What the exercise asks |
Output, exactly as written, the lines of the data below from the one containing "Delete the selected Date field via trash icon" to the end.

Supplied data |

•••••

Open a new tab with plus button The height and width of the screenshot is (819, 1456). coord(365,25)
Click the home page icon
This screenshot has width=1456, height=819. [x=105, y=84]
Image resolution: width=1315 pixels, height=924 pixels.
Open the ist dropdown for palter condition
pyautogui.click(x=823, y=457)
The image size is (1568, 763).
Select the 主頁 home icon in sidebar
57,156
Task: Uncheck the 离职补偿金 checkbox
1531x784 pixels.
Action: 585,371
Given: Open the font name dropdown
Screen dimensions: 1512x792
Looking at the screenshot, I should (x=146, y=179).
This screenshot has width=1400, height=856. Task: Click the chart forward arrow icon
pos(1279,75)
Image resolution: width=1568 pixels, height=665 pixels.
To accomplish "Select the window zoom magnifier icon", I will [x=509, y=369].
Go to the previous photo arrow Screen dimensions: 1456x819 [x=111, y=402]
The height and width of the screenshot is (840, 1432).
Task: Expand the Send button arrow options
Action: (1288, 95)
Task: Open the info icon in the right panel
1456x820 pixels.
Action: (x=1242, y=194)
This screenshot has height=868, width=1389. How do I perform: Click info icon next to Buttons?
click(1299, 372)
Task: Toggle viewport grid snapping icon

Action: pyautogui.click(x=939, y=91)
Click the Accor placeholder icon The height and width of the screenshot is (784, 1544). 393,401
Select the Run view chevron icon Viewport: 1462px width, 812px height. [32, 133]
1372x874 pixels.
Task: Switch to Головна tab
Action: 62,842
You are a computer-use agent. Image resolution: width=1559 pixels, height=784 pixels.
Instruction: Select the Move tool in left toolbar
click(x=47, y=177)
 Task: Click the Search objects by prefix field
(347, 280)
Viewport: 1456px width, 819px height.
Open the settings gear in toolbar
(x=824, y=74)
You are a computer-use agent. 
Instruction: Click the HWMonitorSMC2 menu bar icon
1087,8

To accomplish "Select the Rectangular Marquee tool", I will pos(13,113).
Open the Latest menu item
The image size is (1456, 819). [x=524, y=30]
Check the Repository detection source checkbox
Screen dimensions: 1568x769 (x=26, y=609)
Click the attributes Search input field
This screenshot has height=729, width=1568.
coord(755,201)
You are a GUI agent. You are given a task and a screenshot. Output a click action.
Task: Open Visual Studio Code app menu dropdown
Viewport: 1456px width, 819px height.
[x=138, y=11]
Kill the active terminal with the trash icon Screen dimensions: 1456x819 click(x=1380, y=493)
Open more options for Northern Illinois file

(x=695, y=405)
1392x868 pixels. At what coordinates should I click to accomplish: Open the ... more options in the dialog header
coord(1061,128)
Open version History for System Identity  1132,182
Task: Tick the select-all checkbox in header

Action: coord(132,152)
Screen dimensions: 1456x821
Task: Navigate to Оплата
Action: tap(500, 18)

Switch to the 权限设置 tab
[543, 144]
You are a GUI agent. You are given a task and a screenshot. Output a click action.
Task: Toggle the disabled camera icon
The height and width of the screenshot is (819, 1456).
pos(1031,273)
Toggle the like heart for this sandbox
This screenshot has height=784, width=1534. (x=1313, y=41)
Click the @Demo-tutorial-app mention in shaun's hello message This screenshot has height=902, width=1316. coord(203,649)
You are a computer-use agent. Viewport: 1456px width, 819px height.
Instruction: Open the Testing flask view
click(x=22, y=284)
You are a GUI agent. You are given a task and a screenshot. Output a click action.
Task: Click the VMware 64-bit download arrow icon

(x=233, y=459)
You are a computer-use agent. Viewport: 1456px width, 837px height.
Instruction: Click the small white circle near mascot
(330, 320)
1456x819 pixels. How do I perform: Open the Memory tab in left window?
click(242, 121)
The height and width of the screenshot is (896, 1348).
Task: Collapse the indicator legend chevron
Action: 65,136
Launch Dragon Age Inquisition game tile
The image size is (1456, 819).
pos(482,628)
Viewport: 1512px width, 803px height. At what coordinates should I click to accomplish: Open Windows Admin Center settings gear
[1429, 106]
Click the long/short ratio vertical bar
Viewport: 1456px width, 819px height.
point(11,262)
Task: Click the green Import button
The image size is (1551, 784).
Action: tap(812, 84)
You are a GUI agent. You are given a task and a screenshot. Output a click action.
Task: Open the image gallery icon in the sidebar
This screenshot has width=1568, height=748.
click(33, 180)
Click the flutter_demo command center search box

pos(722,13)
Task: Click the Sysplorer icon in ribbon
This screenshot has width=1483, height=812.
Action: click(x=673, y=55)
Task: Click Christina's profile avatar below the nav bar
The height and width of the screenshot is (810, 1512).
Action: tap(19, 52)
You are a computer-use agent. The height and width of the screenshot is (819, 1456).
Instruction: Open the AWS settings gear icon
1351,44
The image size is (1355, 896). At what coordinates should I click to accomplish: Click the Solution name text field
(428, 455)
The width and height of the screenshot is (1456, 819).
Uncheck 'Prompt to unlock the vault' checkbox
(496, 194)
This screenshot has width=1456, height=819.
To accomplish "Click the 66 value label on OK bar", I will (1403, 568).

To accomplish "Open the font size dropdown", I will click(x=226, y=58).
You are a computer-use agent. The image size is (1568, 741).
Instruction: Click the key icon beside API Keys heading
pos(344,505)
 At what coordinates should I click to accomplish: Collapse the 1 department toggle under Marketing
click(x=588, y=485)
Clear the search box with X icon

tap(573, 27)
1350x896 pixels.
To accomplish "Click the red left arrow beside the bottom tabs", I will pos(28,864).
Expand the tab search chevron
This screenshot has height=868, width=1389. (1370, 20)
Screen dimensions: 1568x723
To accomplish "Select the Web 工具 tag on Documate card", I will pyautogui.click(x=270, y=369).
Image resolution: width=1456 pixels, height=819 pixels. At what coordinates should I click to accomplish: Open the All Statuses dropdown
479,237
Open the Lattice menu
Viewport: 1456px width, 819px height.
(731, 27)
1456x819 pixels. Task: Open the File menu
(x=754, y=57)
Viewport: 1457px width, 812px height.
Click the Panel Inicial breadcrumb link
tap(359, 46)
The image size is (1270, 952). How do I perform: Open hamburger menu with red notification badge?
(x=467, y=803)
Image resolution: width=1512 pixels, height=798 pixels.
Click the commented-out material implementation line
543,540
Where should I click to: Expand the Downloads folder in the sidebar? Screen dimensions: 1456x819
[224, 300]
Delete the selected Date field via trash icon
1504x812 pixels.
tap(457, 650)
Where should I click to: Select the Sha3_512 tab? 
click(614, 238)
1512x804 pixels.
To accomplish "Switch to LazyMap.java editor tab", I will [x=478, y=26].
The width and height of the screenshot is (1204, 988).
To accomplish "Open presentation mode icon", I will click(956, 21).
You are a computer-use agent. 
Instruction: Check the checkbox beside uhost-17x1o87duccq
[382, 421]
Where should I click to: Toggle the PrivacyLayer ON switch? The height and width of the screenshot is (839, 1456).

•••••

Exercise answer |
Delete the selected Date field via trash icon
1504x812 pixels.
tap(457, 650)
Where should I click to: Select the Sha3_512 tab? 
click(614, 238)
1512x804 pixels.
To accomplish "Switch to LazyMap.java editor tab", I will [x=478, y=26].
The width and height of the screenshot is (1204, 988).
To accomplish "Open presentation mode icon", I will click(956, 21).
You are a computer-use agent. 
Instruction: Check the checkbox beside uhost-17x1o87duccq
[382, 421]
Where should I click to: Toggle the PrivacyLayer ON switch? The height and width of the screenshot is (839, 1456).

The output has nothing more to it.